With the mobile phone dominating a large part of the internet, with an increasing interest in certain areas of the internet like multimedia and e-reading. Mobile ads are also becoming a very significant driving factor for revenue generation. Everyone is eager to cash in on this new business, and that includes Google. It was recently reported that Google is following Facebook's footsteps in serving news to consumers on their own, albeit a bit different way. The company has named their new publishing tool 'Instant Articles', and might be preparing the announcement, according to a new invite that came in. This new technology natively hosts articles directly in partnership with publishers on a news feed so that the user does not have to wait for a good 8 seconds or more as the news articles are already pre-loaded in the cache. It shows up instantly, much to the convenience of the user.

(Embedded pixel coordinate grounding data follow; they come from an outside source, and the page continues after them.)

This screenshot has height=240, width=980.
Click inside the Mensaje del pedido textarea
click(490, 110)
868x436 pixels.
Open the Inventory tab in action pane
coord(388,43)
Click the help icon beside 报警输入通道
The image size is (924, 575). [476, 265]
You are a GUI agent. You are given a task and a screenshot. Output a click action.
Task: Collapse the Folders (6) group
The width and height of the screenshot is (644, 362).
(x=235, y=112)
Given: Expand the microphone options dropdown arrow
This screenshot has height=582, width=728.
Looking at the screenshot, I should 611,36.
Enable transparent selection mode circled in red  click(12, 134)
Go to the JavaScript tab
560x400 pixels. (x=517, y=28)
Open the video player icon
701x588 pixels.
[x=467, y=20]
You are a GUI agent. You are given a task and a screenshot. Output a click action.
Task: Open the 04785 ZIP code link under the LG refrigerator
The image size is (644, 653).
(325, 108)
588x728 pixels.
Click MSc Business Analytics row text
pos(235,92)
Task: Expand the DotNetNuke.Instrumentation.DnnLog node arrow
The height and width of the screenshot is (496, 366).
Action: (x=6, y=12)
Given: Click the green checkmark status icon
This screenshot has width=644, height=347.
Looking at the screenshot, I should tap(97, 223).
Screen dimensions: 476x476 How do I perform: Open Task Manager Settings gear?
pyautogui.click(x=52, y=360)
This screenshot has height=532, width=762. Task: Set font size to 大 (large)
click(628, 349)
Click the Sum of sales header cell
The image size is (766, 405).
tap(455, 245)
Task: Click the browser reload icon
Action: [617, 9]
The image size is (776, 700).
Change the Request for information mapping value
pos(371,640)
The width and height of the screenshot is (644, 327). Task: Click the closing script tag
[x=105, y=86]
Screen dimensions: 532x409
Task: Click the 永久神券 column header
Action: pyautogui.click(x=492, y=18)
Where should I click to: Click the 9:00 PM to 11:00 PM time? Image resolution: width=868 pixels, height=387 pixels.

Facebook and Apple have already dived into this arena head-on, but they are doing things a bit differently, using their own formatting on each and every article, nullifying the way publishers originally planned out the article, and also hosting a formatted version of the article on their own servers, thereby reducing redirects and ultimately load times. Google is partnering with Twitter and developing an open source platform that reduces the time to load an article to almost zero seconds by pre-loading the article as a cache version. Google does not store the content on their servers and instead uses a cached version of the article. This tool will also retain the ads from the original article, making the ads more valuable as users are more likely to use this blazing fast service to read their news and articles rather than hop from site to site with a significant load time. The cached pages will also not be a branded page, and the tool will be open source so that every site can contribute and come into a partnership with Google, expanding the reach and availability.
According to an upcoming invite from Google for an event coming up next Wednesday themed "an open source initiative for the mobile Web", this announcement could very well be in cue, though its yet to be seen how the technology fares after a global launch.